Friday, 23 November 2012

Plastic Travels A Long Way To Be Recycled



We all put our plastic bottles in the recycling bin don’t we?

And we know our council empties our bin into a truck that drives away down the road, and then our bottles get recycled. Good, job done. But where exactly do the bottles go once they’ve been picked up?

The majority are exported to China.

Britain exports 60% of the plastic it generates, and the vast majority of this is sent to China.

You may have heard worrying stories of our waste being dumped in other countries with the implication we are offloading our waste onto someone else because we want to keep our green and pleasant land clean, but in this case of washed post-consumer plastics the reason for exportation is simple economics.

China and countries like it have a larger manufacturing industry than the UK. Plastic is a valued raw material, for example, the plastic recycled from milk bottles (HDPE plastic) can be turned into crates or packaging film, and that from fizzy drinks bottles (PET plastic) can be spun into textiles to create clothes made from fleece.
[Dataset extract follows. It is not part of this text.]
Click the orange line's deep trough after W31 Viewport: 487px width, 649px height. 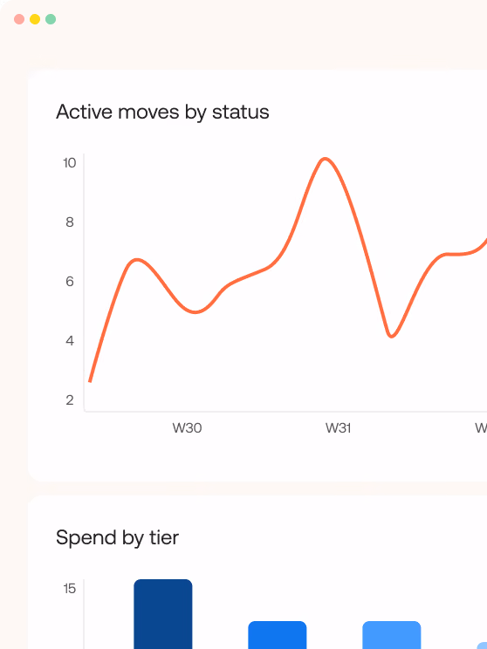[391, 336]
There is money to be made from sending our waste on empty containers back to China to supply materials that will eventually be made into goods that will come back to us on the same containers.

At first glance this seems a neat solution to keeping plastics from landfill, but there are some aspects to this cycle that are worth thinking about.

Firstly, it relies on a continued and uninterrupted demand for plastic waste from China. Recently this situation has been changing. As China’s own internal recycling systems improve it naturally needs to import fewer raw materials. China has set a target of recycling domestic plastic of 70% in 2015. Perhaps an ambitiously high goal, but certainly one to concern exporters.

 Don’t forget we aren’t the only country taking part in this industry. We are ‘competing’ with other countries, notably the US, Japan and Germany. Britain accounts for only 10% of China’s plastic waste imports. With a large amount of waste coming its way China has the freedom to choose whose plastic to accept. Quality becomes important. Apparently they consider our plastic waste of a good standard, but not the best. In the last few months the Chinese have banned the import of unwashed post-consumer plastic scrap, and Malaysia has stopped importing all solid plastic waste from the EU. The market for our waste is reducing. Does this imply we are going to have to find new solutions to our problem?

This is an issue about taking responsibility for the waste we generate.

Those involved in Britain’s recycling industry, from those who collect the waste, and the processers, through to plastics manufacturers and WRAP (the Government’s Waste & Resources Action Programme) are urging the government to invest in more recycling facilities. There is money to be made by dealing with plastic waste here.

Wouldn’t it be good if the driver for a more sustainable system wasn’t simply economics, but an ethical concern for the environment and its inhabitants as well?